She is slender and tough, with her pelvis tilted back behind the guitar. Completely absorbed, she shrugs off a glass of water between songs; “I’m allergic to water.” Her straightforward, focused masculine confidence is overshadowed by her womanly silhouette as she sings of throbbing vulnerability: “Too young to know, too shy to ask. So we lay in the bed with the thoughts in our head…” Her chin perks and her head shimmies with the high notes. Her right arm chugs the guitar like the side rods on a train, and her left foot stomps out an imaginary cigarette; a ricochet of her melodies. Her face cringes into the grimace of a crazed cry. I almost cry with her, my stomach cracking with the tug of her chords, until I see her mouth explode into a wide, toothy grin. She closes her eyes and bites the air with a scintillating high note.

“My third love,” she sings, her voice like a bear humming from deep in a cave. Wait. Didn’t she mean “my first love?” No, she repeats it again and again: “My third love. My third love. My third love.” But it doesn’t matter, because no matter what number this love is, it can still be disappointing. Falling in love has an overarching daze of enchantment to it, but on a day-to-day reality, intimacy is about quirks and compatibility. I hear this as Warren’s voice slips and slides into the sorrow: “My third love was never loving.”

Krystle Warren resists being categorized with other famous black female artists. Her voice is sandier and feistier than Chapman’s. She is more hollow and more bass than Hill. And unlike Nina Simone, she is giddily soulful, as she finishes “My Third Love” and tells us, “That was the angriest song here tonight, all the rest are very happy.”

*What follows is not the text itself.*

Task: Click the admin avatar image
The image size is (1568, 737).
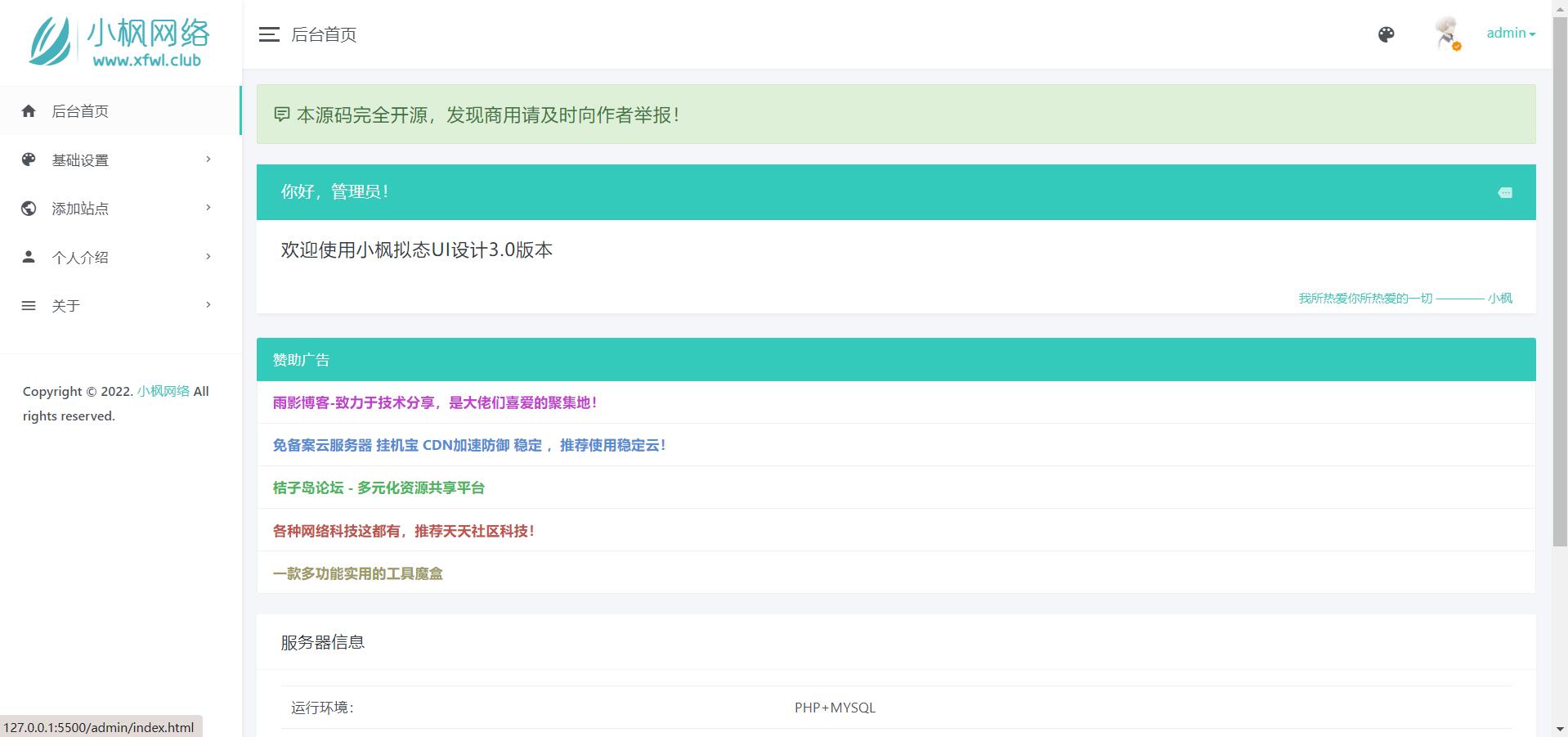Action: pyautogui.click(x=1447, y=34)

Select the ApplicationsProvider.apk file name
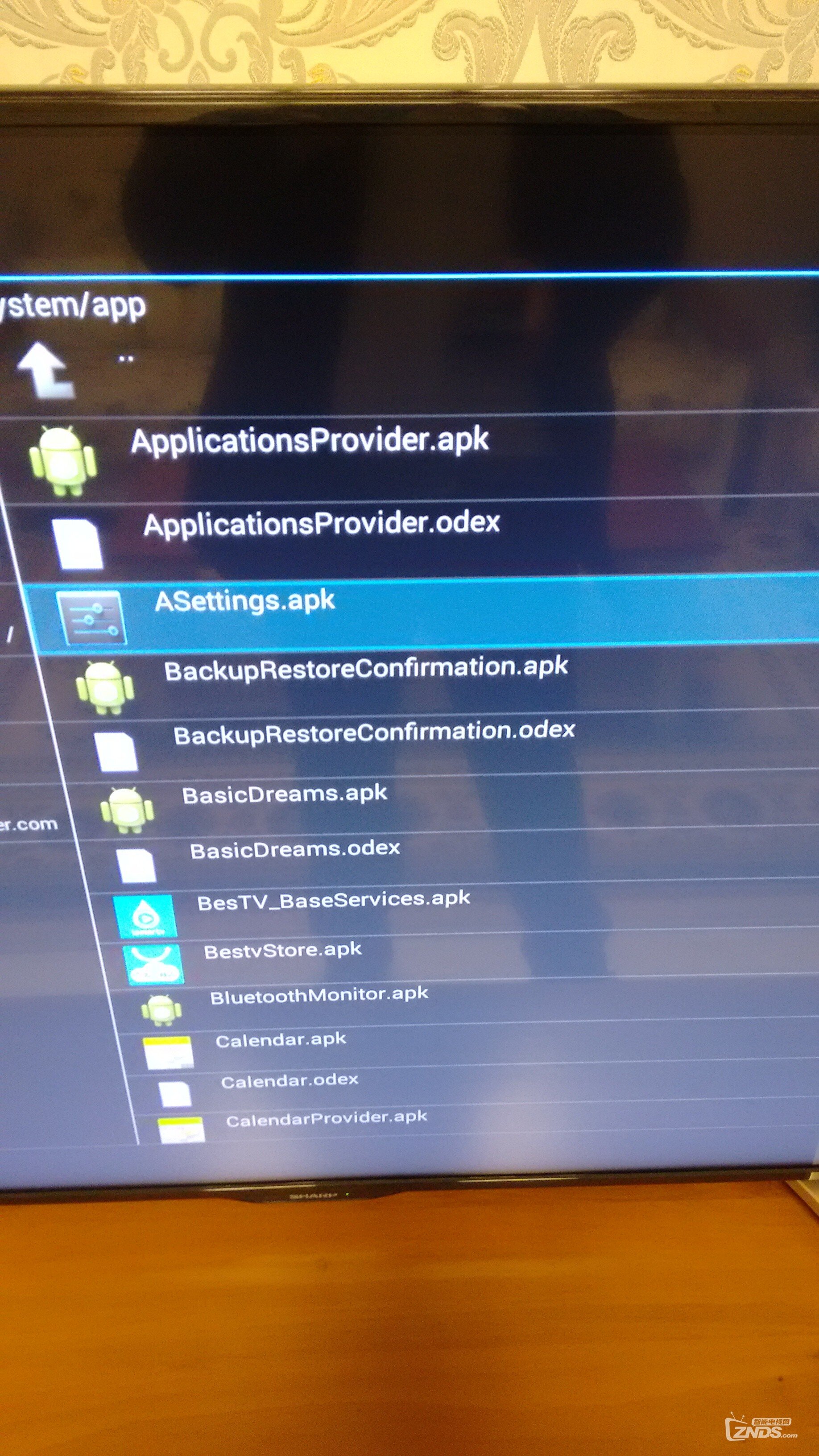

Krystle Warren is a preacher, even though she hasn’t started a church yet. Her verse digs into the gut and then tapers off with a wispy, feminine breath. Some sit on the floor wearing wide grins, others bounce their knees from the stools at the bar. She raises a smooth arm and delicate hand to beckon the audience. She scats that she refuses to end her song until we are all singing with her. She invokes love. A roomful of strangers in Amnesia Lounge shyly declares that there is love out there and we will find it.